EscalatedQuickly
EscalatedQuickly

Reputation: 402

File reader not reading correct values

I'm pretty new to Java, and I've written two small functions to read and write data to a file. The data being written is the x and y coordinates of a character on the map in a game. The data written to the file seems to be all right:

234
-123

I write the data with the following code:

public void save(int x, int y)
{
    try
    {
        FileWriter fstream = new FileWriter("skygrim.txt");  //Create save-file
        BufferedWriter out = new BufferedWriter(fstream);    //New writer, connected to save-file
        out.write(x + "\n" +y);        //Write position to file 
        out.close();                   //Close file
    }catch (Exception e){System.out.println("Error: " + e.getMessage());}
}

When I later want to read the data, to be able to "load" a saved game, I get the following values from the file:

50
51

I use the following code to read from the file:

public int[] read(String file)
{
    int[] coordinates = new int[2];
    try
    {
        FileReader fstream = new FileReader(file);
        BufferedReader in = new BufferedReader(fstream);
        coordinates[0] = in.read();
        coordinates[1] = in.read();
        in.close();
    }catch(Exception e){System.out.println("Error" + e.getMessage());}
    System.out.println("x: " + coordinates[0]);
    System.out.println("y: " + coordinates[1]);
    return coordinates;
}

Why does the program read the file so terribly wrong, and what can I do about it?

Upvotes: 2

Views: 1232

Answers (4)

Edwin Dalorzo
Edwin Dalorzo

Reputation: 78579

Use the readLine() method of your BufferedReader object to avoid reading a single character as read() method does.
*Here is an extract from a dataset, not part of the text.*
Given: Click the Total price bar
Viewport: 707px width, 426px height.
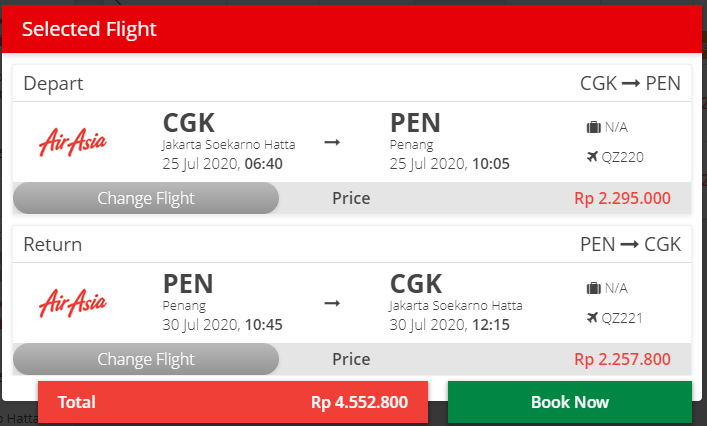Looking at the screenshot, I should point(233,403).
coordinate[0] = Integer.parseInt(reader.readLine());
coordinate[1] = Integer.parseInt(reader.readLine());

Upvotes: 0

hmjd
hmjd

Reputation: 121971

BufferedReader.read() reads a single character, not an int. A possibility would be to use java.util.Scanner and its method nextInt().

Upvotes: 2

ControlAltDel
ControlAltDel

Reputation: 35011

your read method is reading the first two characters of the file: '2' and '3'. You probably want to use BufferedReader.readLine()

Also see Integer.parseInt(String)

Upvotes: 9

Wei Ma
Wei Ma

Reputation: 3155

 coordinates[0] = in.read();
 coordinates[1] = in.read();

Only read one byte with each call. In this case you are getting '2' and '3' (50 and 51 are their ascii code). And hence the wrong value.